To carry out the attack, the hackers entered the token’s wallet address into the Router2 contract and set the function to “transferFrom”. They listed their Maestro wallet address as sender and their own wallet addresses as recipients. This allowed them to make unauthorized transfers of tokens from Maestro wallets to their own wallets.
The Maestro team took immediate action to fix the vulnerability and prevent further unauthorized transfers. However, the temporary suspension of access to tokens in liquidity pools on some DEXes was necessary to ensure the safety of users’ funds.
Router operations in Maestro have been suspended
After discovering the hack attack, the Maestro team quickly responded by implementing a major overhaul of the Router2 nodes and immediately suspending all router operations. This proactive measure has effectively put an end to any further unauthorized transfers of funds from the compromised smart contract.

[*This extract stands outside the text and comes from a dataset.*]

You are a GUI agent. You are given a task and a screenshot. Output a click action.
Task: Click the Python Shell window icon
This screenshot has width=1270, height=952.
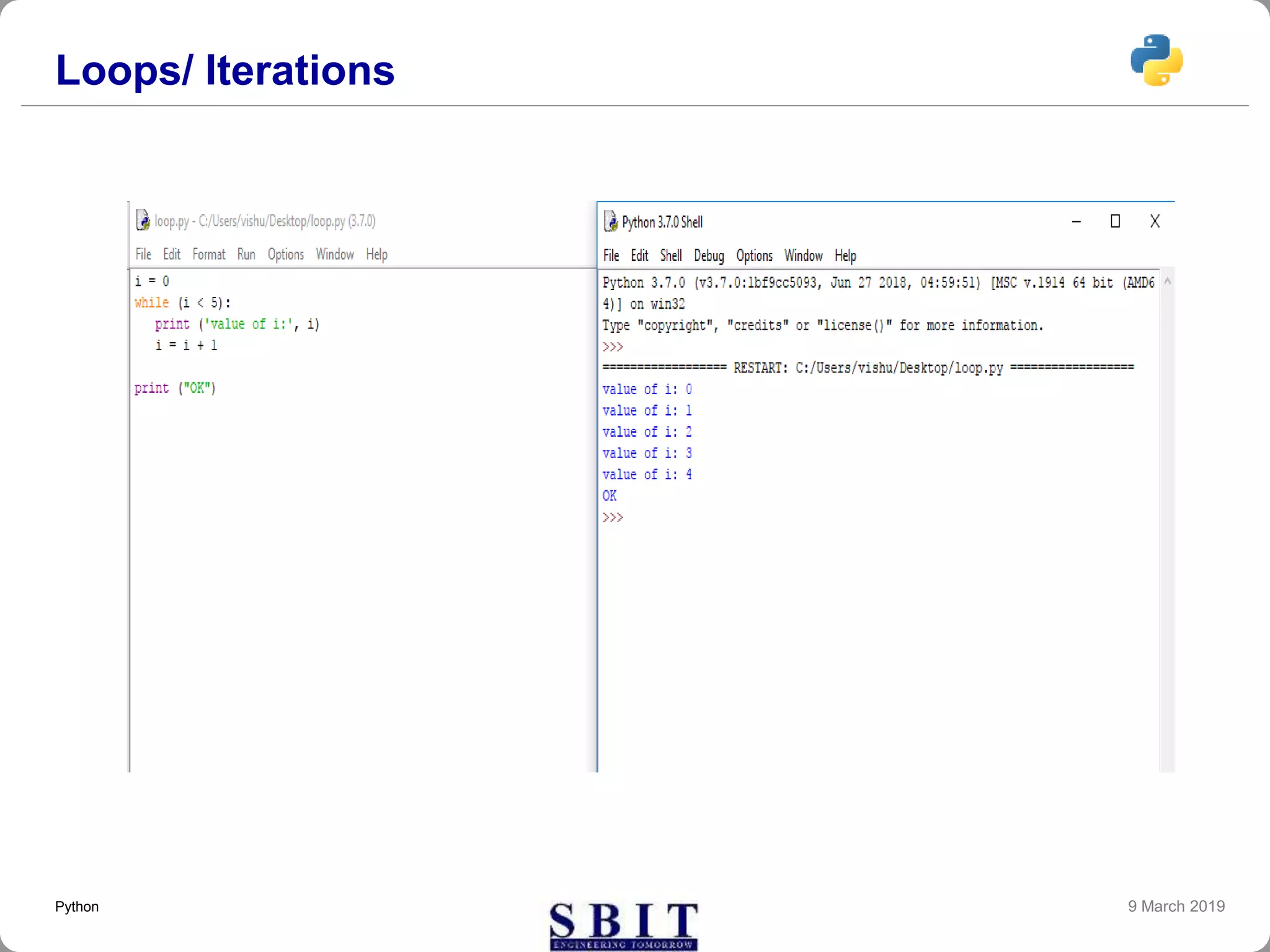tap(611, 221)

The Maestro team has confirmed that the vulnerability has been successfully addressed. However, as a precaution, tokens in the SushiSwap, ShibaSwap, and ETH PancakeSwap pools will be temporarily unavailable while the comprehensive inspections are conducted. This temporary suspension aims to ensure the safety and security of the affected swimming pools.

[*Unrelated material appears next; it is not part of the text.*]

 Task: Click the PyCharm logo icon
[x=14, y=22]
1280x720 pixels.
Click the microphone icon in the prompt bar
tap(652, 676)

In a statement, the Maestro team assured users that refunds will be provided to all individuals whose funds were stolen as a result of the security breach. They expressed their commitment to resolving the issue immediately, saying: “We will inform the community as soon as we are ready to process refunds (hopefully within the day).”
The Maestro team’s quick response and commitment to user protection demonstrates their dedication to addressing the security incident and mitigating its impact on their community.